WORK INSTRUCTION
Output the records below verbatim, minus the pictures.

(Beginning of RECORDS SHOWN)

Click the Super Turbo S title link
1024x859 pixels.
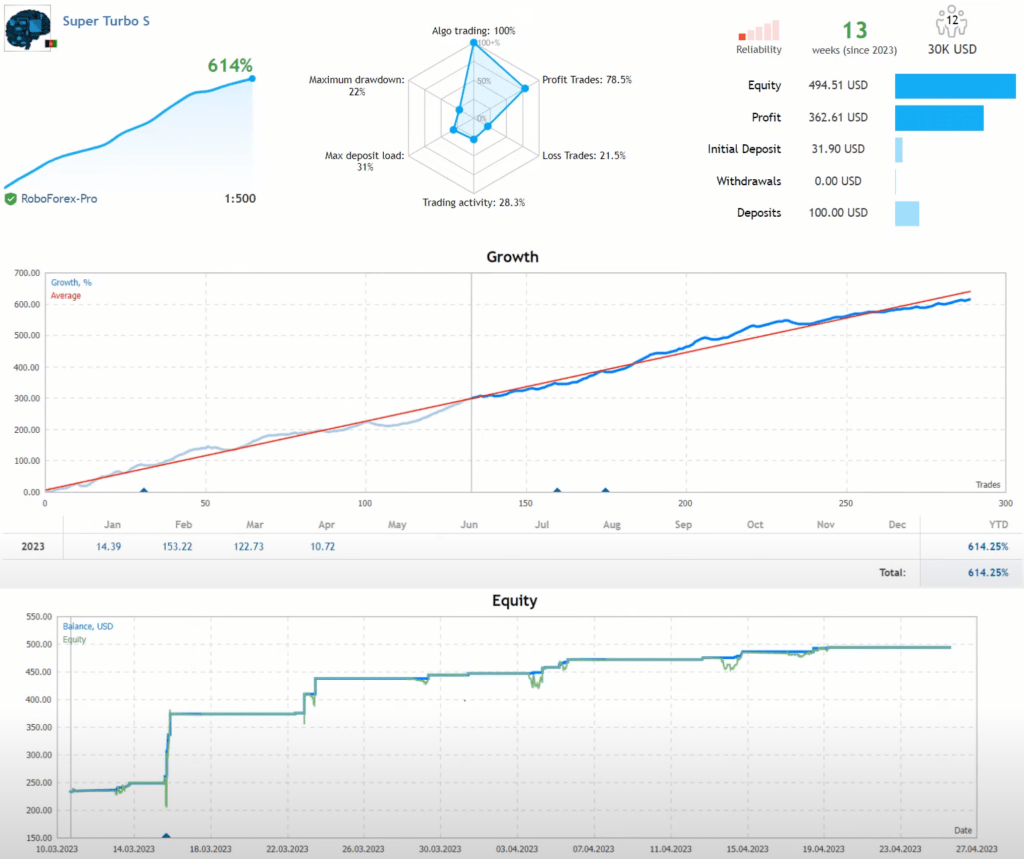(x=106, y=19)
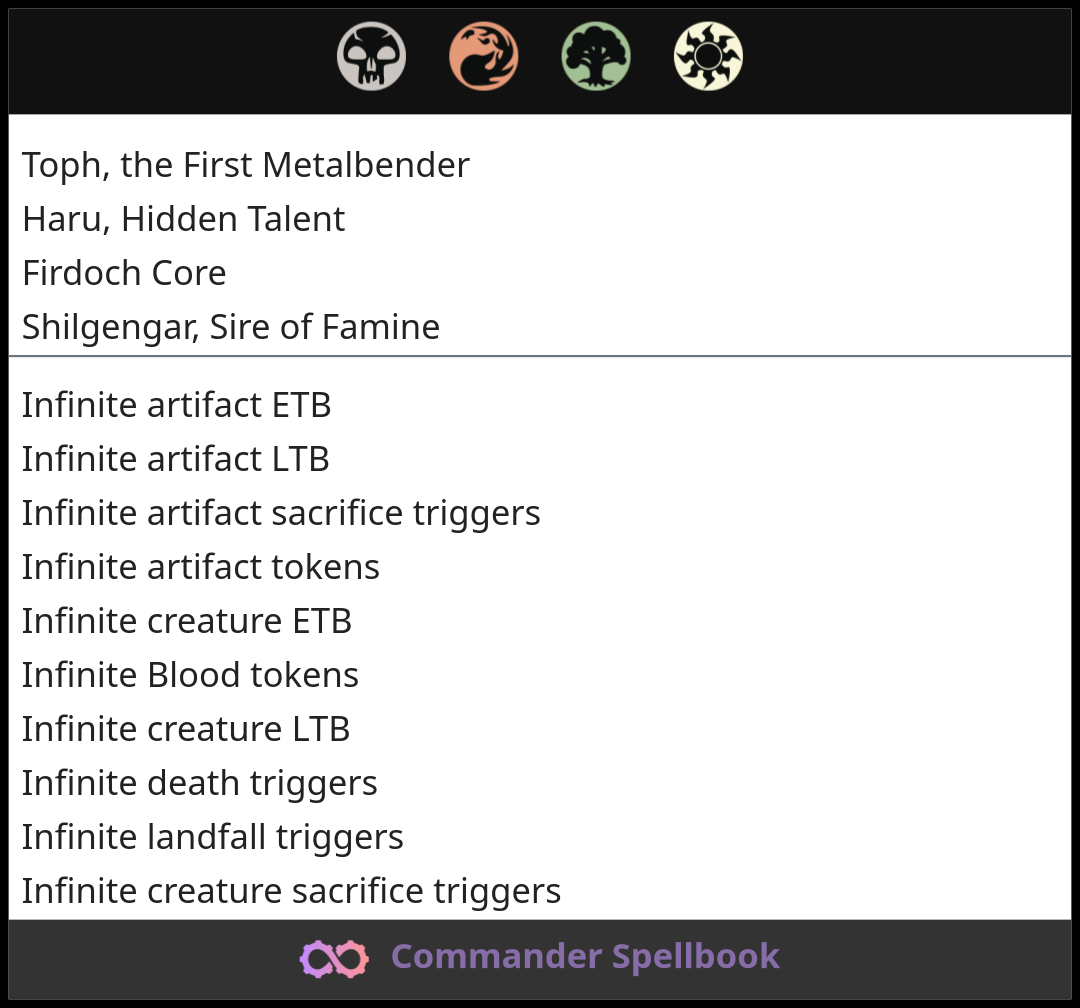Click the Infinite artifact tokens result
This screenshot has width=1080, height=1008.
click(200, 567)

(End of RECORDS SHOWN)

YOUR SOLUTION
Click the Super Turbo S title link
1024x859 pixels.
(x=106, y=19)
Click the Infinite artifact tokens result
This screenshot has width=1080, height=1008.
click(200, 567)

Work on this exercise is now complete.